* [Requirement]: Go through the entries and tally the lines containing the word "checkbox". Only the total is wanted.

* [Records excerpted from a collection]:

....

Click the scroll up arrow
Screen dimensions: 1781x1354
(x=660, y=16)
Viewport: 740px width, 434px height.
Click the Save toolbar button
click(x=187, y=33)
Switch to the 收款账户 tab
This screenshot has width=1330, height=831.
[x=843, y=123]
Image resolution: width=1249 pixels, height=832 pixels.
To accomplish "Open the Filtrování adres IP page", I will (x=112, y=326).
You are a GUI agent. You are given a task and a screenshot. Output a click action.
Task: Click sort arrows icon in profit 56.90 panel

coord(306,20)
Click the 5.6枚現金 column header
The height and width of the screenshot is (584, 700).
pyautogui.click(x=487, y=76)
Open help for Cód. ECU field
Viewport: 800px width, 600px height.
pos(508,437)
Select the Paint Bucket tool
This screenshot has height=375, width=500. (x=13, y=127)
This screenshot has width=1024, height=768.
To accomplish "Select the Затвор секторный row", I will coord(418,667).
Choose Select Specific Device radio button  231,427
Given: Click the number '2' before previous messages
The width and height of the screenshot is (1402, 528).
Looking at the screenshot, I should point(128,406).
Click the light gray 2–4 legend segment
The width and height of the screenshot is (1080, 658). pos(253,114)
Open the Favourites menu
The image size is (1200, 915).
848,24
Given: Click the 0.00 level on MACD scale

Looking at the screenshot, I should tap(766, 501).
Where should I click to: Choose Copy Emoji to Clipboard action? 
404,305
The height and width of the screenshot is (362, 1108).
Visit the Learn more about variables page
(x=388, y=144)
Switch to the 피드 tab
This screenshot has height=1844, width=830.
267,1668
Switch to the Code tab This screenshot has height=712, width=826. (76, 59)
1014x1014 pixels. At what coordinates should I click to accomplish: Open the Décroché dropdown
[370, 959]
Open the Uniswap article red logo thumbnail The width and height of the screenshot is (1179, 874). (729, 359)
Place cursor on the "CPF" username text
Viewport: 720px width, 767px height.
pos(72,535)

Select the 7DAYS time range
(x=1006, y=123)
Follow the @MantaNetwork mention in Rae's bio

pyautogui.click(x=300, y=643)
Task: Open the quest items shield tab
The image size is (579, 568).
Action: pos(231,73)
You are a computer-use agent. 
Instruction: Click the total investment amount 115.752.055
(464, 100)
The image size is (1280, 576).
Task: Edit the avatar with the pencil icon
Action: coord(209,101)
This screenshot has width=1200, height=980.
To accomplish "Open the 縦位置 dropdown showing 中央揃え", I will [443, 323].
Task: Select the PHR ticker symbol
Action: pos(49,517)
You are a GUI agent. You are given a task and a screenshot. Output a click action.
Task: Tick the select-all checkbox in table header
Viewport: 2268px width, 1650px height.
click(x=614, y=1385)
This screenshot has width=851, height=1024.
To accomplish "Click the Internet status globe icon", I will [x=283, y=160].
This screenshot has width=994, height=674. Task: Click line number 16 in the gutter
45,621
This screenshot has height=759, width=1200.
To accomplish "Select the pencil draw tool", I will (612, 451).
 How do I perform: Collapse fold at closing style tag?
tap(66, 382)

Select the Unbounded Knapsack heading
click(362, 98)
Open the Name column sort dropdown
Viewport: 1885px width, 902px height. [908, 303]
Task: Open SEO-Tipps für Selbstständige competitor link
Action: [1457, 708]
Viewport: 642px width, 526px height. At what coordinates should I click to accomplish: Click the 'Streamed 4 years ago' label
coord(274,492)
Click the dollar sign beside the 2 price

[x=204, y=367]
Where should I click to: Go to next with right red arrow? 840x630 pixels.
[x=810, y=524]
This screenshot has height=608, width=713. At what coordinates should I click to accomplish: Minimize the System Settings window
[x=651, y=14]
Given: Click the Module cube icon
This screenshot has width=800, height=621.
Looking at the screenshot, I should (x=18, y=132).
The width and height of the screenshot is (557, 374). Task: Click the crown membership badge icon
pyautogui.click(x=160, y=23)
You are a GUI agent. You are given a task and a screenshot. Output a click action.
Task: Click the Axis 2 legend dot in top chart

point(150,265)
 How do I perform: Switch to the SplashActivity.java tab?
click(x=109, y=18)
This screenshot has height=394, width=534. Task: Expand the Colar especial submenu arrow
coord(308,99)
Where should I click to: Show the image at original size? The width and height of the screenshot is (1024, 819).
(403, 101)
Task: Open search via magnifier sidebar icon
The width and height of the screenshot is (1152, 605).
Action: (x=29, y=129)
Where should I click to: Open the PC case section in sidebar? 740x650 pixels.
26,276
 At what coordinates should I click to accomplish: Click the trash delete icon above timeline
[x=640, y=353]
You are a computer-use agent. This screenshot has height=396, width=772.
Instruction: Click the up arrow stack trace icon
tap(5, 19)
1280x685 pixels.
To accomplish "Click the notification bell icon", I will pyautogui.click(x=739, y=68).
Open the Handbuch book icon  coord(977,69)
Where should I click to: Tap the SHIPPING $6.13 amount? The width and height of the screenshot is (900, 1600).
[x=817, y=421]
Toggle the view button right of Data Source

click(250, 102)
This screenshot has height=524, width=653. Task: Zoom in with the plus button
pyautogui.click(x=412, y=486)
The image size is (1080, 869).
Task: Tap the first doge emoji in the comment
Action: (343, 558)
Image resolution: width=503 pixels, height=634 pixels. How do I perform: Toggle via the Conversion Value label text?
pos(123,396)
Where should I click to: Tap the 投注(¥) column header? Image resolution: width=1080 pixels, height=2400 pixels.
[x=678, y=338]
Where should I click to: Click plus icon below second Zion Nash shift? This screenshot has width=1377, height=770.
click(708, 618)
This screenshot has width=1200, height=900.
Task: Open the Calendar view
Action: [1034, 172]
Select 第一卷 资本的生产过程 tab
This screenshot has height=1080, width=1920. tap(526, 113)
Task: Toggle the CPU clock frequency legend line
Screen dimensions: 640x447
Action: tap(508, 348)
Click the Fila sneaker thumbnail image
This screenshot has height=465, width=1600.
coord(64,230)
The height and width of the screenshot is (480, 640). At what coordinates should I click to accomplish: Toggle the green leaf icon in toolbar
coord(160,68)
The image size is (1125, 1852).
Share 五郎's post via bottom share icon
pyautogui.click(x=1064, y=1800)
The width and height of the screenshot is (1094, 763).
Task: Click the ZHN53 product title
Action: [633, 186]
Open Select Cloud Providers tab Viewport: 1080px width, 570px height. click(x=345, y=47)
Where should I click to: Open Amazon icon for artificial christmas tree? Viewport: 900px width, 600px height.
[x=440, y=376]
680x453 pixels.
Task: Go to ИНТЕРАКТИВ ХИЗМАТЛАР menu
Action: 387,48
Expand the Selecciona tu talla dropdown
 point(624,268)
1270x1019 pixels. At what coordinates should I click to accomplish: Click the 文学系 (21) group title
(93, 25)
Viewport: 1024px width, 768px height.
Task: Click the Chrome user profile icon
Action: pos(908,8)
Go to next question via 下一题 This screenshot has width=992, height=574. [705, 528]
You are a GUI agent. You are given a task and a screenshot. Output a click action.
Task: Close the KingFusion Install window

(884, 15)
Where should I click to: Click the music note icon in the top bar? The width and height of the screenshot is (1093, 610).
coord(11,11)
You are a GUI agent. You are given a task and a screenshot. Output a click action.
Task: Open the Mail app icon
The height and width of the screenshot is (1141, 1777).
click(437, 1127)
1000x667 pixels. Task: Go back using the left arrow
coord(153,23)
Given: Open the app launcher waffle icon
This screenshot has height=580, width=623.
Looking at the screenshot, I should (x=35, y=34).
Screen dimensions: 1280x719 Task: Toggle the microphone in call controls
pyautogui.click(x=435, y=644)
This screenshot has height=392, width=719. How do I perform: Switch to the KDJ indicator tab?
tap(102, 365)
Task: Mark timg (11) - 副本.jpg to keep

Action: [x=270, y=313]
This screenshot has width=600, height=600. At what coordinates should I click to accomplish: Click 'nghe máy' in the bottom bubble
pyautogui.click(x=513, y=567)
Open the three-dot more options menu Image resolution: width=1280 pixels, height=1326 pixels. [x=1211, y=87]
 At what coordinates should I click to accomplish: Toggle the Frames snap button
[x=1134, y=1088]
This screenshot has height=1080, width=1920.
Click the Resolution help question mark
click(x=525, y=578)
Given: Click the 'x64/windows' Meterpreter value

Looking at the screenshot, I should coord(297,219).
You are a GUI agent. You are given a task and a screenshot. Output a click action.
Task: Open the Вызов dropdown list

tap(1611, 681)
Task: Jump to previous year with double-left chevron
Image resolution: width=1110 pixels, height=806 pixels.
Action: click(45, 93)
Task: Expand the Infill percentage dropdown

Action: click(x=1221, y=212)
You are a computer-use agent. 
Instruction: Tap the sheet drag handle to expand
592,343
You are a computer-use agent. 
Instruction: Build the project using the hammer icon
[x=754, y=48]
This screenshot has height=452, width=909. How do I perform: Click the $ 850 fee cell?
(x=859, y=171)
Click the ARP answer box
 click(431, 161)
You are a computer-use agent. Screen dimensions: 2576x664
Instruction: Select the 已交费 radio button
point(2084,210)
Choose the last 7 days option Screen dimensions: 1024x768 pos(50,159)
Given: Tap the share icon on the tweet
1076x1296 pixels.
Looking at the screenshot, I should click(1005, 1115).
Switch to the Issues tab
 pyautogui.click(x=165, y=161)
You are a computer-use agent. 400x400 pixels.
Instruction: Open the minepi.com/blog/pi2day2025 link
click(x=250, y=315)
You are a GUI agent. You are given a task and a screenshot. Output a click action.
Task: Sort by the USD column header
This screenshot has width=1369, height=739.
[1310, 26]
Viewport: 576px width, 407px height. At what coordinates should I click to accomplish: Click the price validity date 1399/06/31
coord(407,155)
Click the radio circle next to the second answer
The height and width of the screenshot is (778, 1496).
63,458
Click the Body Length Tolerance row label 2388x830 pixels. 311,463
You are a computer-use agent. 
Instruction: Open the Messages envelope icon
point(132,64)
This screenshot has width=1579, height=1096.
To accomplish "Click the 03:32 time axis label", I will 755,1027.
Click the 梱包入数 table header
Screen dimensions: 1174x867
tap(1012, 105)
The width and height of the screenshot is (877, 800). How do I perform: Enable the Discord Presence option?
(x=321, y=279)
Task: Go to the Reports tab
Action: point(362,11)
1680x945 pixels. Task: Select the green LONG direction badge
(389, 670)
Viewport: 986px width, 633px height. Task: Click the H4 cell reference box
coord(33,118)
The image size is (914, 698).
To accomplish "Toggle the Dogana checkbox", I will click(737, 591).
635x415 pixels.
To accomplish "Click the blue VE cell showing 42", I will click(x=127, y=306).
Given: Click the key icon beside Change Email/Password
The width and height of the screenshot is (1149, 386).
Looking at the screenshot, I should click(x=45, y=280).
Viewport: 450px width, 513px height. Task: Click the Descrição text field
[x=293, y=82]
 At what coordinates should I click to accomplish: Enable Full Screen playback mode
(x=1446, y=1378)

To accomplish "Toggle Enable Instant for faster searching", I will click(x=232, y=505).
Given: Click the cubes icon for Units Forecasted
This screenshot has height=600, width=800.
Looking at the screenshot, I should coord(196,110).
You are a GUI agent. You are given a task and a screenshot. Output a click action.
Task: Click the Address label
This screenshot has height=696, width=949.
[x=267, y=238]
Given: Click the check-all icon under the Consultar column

....

* [Result]: 2